The Simnel Cake is a tradition in England for Easter, but simnel cakes actually have their origin in traditions for Laetare Sunday, or Midlent… which also happens to be Mothering Sunday there. As Lent is a moveable time, so is Laetare Sunday and Mothering Sunday, but this year it is tomorrow, Sunday March 6. The day marks the midpoint in the Lenten journey, and it brings a change in attitude: We switch for this one day from solemn purple to joyful rose. And much like Mother’s Day here in the States, Mothering Sunday is a day to honor our mothers. Tradition would have you visit your mother and bring her a simnel cake.

And so here is a recipe for simnel cake from the BBC. For sure you will find many recipes to choose from online, but the idea is generally this: a light fruit cake made with layers of marzipan. And for those of you who like a little culinary history with your culinary creations, here’s the history of the simnel cake as recorded in 1869 in the Chambers Bros. Book of Days. Enjoy, and get baking:

 

Simnel

IT IS AN OLD CUSTOM in Shropshire and Herefordshire, and especially at Shrewsbury, to make during Lent and Easter, and also at Christmas, a sort of rich and expensive cakes, which are called Simnel Cakes. They are raised cakes, the crust of which is made of fine flour and water, with sufficient saffron to give it a deep yellow colour, and the interior is filled with the materials of a very rich plum-cake, with plenty of candied lemon peel, and other good things. They are made up very stiff; tied up in a cloth, and boiled for several hours, after which they are brushed over with egg, and then baked. When ready for sale the crust is as hard as if made of wood, a circumstance which has given rise to various stories of the manner in which they have at times been treated by persons to whom they were sent as presents, and who had never seen one before, one ordering his simnel to be boiled to soften it, and a lady taking hers for a footstool. They are made of different sizes, and, as may be supposed from the ingredients, are rather expensive, some large ones selling for as much as half-a-guinea, or even, we believe, a guinea, while smaller ones may be had for half-a-crown. Their form, which as well as the ornamentation is nearly uniform, will be best understood by the accompanying engraving, representing large and small cakes as now on sale in Shrewsbury.

The usage of these cakes is evidently one of great antiquity. It appears from one of the epigrams of the poet Herrick, that at the beginning of the seventeenth century it was the custom at Gloucester for young people to carry simnels as presents to their mothers on Midlent Sunday (or Mothering Sunday).

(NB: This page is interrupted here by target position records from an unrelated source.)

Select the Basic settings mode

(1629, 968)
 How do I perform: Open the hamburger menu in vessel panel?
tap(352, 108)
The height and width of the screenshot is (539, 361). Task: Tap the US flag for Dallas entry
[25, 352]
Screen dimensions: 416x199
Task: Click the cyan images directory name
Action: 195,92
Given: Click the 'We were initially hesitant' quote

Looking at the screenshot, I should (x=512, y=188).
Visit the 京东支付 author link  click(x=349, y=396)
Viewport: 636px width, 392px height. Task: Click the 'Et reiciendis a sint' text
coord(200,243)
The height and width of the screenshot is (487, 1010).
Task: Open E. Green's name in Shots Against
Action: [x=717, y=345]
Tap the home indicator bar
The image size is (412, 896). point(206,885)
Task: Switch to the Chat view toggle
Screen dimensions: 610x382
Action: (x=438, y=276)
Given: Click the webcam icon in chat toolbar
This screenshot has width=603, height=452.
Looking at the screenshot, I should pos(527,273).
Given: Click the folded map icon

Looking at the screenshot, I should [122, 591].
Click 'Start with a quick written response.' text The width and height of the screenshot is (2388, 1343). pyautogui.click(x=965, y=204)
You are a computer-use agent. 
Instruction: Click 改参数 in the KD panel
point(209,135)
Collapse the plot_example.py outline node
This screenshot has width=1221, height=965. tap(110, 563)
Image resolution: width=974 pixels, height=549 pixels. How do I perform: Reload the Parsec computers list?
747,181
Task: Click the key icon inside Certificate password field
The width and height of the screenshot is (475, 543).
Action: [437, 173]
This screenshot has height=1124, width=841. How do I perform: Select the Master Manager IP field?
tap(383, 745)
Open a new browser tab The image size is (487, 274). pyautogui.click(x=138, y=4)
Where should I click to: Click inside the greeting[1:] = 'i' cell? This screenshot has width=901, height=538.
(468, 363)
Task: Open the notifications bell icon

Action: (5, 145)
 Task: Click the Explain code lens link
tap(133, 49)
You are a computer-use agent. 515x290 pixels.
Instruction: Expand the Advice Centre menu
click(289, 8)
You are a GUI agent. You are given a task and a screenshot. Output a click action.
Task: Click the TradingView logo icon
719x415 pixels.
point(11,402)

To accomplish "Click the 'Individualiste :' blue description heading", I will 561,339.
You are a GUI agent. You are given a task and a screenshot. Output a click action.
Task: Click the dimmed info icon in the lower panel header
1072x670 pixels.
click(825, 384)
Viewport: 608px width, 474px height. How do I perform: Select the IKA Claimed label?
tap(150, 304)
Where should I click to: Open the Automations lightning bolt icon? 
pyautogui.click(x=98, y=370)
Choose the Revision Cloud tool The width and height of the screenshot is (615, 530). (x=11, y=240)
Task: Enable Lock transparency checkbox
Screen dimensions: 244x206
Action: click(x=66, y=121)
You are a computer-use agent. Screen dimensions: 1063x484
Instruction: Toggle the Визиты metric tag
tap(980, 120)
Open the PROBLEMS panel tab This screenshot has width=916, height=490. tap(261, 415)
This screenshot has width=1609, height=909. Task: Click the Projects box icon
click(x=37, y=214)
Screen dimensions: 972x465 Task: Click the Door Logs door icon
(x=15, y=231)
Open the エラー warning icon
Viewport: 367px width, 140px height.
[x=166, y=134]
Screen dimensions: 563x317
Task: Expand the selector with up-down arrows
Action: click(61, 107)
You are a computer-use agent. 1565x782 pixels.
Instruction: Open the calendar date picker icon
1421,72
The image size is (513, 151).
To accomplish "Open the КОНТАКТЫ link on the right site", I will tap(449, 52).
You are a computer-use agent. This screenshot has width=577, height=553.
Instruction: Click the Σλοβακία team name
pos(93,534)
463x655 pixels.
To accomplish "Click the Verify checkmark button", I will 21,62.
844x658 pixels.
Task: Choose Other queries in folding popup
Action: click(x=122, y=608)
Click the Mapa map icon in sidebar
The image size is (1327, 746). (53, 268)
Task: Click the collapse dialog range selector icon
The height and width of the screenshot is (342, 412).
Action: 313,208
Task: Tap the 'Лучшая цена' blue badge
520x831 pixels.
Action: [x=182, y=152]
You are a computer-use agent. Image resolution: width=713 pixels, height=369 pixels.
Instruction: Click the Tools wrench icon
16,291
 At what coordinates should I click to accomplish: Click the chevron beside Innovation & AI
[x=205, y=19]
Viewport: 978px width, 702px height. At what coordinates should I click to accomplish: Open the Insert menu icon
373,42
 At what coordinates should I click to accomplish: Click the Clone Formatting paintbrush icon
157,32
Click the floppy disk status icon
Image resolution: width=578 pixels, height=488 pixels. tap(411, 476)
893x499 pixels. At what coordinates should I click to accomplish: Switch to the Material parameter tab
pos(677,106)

It appears also from some other writers of this age, that these simnels, like the modern ones, were boiled as well as baked. The name is found in early English and also in very old French, and it appears in mediæval Latin under the form simanellus or siminellus. It is considered to be derived from the Latin simila, fine flour, and is usually interpreted as meaning the finest quality of white bread made in the middle ages. It is evidently used, however, by the mediæval writers in the sense of a cake, which they called in Latin of that time artocopus, which is constantly explained by simnel in the Latin-English vocabularies. In three of these, printed in Mr. Wright’s Volume of Vocabularies, all belonging to the fifteenth century, we have ‘Hic artocopus, anglice symnelle,’ ‘Hic artocopus, a symnylle,’ and ‘artocopus, anglice a symnella;’ and in the latter place it is further explained by a contemporary pen-and-ink drawing in the margin, representing the simnel as seen from above and sideways, of which we give below a fac-simile. (N.B.: For Convivio Book of Days readers, that image is presented above.)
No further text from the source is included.